WORK INSTRUCTION :: Would you reproduce, without any alteration, the lines from the opening line of the entries through the line that has "Terms of Service (473, 2527)" in it?

*** Begin section ***

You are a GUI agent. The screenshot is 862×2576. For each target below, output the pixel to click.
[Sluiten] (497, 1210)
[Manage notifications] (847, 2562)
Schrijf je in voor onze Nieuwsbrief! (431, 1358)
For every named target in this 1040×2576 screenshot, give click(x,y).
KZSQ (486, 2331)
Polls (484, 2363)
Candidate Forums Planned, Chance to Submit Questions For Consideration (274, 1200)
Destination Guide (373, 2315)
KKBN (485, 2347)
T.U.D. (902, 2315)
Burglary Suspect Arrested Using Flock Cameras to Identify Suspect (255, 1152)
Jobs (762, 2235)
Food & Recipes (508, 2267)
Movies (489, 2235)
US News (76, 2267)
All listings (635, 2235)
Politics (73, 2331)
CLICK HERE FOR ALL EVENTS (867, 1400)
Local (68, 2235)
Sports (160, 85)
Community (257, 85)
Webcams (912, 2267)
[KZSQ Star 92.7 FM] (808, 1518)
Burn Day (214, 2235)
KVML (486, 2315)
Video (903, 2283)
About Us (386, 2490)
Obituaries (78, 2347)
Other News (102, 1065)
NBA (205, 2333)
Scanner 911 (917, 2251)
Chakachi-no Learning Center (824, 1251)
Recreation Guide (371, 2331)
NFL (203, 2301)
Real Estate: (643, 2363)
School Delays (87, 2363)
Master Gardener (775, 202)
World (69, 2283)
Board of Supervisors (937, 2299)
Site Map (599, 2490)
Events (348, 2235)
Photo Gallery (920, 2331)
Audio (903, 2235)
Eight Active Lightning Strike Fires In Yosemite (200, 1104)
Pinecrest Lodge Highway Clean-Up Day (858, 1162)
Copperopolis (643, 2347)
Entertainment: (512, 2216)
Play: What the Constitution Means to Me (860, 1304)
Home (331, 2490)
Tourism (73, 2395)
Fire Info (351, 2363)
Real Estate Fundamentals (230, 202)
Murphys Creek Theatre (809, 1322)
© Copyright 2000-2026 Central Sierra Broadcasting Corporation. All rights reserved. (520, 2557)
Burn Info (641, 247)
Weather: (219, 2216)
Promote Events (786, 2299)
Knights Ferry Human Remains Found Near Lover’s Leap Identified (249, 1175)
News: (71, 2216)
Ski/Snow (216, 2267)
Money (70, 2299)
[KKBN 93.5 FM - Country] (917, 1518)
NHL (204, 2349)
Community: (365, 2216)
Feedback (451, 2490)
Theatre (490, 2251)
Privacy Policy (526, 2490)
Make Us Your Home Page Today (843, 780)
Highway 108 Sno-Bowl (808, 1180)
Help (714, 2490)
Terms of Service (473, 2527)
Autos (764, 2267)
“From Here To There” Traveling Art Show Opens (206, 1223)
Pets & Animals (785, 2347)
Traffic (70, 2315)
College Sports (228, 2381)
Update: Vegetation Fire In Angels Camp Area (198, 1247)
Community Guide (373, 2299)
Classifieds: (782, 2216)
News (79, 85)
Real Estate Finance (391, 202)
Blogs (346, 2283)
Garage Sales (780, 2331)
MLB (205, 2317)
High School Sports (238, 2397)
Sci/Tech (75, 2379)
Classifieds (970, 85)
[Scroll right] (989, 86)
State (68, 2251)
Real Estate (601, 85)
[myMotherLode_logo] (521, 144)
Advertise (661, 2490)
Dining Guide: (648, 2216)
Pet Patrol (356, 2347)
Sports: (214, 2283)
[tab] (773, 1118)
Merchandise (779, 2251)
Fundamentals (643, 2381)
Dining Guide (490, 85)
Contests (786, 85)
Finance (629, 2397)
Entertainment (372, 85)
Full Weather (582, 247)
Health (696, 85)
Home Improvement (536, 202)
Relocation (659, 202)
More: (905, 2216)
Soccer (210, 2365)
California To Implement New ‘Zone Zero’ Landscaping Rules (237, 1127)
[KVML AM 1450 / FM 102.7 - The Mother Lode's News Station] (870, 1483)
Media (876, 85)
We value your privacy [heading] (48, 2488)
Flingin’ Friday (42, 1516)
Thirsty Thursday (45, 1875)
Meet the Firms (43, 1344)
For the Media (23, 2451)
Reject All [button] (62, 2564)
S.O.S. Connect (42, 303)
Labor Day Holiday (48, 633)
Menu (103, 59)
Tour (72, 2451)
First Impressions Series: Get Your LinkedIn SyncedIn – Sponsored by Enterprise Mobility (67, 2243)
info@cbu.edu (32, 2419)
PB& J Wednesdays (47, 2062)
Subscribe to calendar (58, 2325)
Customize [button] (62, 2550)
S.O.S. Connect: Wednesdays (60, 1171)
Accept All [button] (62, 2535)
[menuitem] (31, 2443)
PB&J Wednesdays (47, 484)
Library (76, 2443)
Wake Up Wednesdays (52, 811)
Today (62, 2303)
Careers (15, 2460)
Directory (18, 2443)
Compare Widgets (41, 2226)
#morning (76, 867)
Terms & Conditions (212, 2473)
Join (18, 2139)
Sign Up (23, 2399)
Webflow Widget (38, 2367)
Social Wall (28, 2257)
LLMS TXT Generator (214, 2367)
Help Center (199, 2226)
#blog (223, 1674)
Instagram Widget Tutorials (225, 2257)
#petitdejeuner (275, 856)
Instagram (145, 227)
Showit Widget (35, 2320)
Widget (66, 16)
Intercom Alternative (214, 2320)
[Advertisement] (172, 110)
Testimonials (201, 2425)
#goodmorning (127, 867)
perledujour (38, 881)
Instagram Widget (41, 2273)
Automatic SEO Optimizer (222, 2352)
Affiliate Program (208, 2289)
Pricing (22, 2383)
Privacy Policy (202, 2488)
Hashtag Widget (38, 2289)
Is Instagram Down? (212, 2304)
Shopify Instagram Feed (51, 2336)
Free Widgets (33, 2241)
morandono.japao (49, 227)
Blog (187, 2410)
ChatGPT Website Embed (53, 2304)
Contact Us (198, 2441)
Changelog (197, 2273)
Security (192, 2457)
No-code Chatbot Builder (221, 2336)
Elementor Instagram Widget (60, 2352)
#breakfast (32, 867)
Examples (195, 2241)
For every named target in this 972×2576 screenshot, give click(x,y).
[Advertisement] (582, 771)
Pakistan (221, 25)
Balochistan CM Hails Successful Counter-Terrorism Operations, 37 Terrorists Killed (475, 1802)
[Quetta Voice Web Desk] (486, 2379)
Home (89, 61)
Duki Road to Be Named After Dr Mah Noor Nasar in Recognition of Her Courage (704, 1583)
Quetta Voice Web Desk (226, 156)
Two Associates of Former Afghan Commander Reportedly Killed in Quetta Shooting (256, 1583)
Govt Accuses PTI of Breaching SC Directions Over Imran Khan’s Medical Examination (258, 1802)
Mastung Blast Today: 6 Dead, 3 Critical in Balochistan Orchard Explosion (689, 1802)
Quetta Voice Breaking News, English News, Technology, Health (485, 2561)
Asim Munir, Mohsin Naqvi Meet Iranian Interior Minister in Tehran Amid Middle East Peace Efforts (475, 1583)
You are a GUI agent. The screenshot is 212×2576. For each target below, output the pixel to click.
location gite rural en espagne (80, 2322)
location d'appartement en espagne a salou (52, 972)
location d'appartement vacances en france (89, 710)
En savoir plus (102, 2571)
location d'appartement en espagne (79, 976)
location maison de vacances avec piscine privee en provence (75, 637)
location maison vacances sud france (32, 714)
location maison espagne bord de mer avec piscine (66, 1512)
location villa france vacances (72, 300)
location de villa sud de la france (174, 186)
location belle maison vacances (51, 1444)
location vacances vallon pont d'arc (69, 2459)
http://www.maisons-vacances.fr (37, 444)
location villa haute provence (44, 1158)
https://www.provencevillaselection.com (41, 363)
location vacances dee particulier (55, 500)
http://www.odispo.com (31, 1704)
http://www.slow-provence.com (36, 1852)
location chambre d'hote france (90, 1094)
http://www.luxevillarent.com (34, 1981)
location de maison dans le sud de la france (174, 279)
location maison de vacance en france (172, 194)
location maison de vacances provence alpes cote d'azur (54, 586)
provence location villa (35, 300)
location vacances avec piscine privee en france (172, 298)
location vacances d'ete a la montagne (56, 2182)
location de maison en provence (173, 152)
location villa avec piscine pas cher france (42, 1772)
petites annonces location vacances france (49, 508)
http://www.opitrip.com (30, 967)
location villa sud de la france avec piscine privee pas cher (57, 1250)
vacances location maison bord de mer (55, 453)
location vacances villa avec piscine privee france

*** End section ***

COMPLETED TASK ::
You are a GUI agent. The screenshot is 862×2576. For each target below, output the pixel to click.
[Sluiten] (497, 1210)
[Manage notifications] (847, 2562)
Schrijf je in voor onze Nieuwsbrief! (431, 1358)
For every named target in this 1040×2576 screenshot, give click(x,y).
KZSQ (486, 2331)
Polls (484, 2363)
Candidate Forums Planned, Chance to Submit Questions For Consideration (274, 1200)
Destination Guide (373, 2315)
KKBN (485, 2347)
T.U.D. (902, 2315)
Burglary Suspect Arrested Using Flock Cameras to Identify Suspect (255, 1152)
Jobs (762, 2235)
Food & Recipes (508, 2267)
Movies (489, 2235)
US News (76, 2267)
All listings (635, 2235)
Politics (73, 2331)
CLICK HERE FOR ALL EVENTS (867, 1400)
Local (68, 2235)
Sports (160, 85)
Community (257, 85)
Webcams (912, 2267)
[KZSQ Star 92.7 FM] (808, 1518)
Burn Day (214, 2235)
KVML (486, 2315)
Video (903, 2283)
About Us (386, 2490)
Obituaries (78, 2347)
Other News (102, 1065)
NBA (205, 2333)
Scanner 911 (917, 2251)
Chakachi-no Learning Center (824, 1251)
Recreation Guide (371, 2331)
NFL (203, 2301)
Real Estate: (643, 2363)
School Delays (87, 2363)
Master Gardener (775, 202)
World (69, 2283)
Board of Supervisors (937, 2299)
Site Map (599, 2490)
Events (348, 2235)
Photo Gallery (920, 2331)
Audio (903, 2235)
Eight Active Lightning Strike Fires In Yosemite (200, 1104)
Pinecrest Lodge Highway Clean-Up Day (858, 1162)
Copperopolis (643, 2347)
Entertainment: (512, 2216)
Play: What the Constitution Means to Me (860, 1304)
Home (331, 2490)
Tourism (73, 2395)
Fire Info (351, 2363)
Real Estate Fundamentals (230, 202)
Murphys Creek Theatre (809, 1322)
© Copyright 2000-2026 Central Sierra Broadcasting Corporation. All rights reserved. (520, 2557)
Burn Info (641, 247)
Weather: (219, 2216)
Promote Events (786, 2299)
Knights Ferry Human Remains Found Near Lover’s Leap Identified (249, 1175)
News: (71, 2216)
Ski/Snow (216, 2267)
Money (70, 2299)
[KKBN 93.5 FM - Country] (917, 1518)
NHL (204, 2349)
Community: (365, 2216)
Feedback (451, 2490)
Theatre (490, 2251)
Privacy Policy (526, 2490)
Make Us Your Home Page Today (843, 780)
Highway 108 Sno-Bowl (808, 1180)
Help (714, 2490)
Terms of Service (473, 2527)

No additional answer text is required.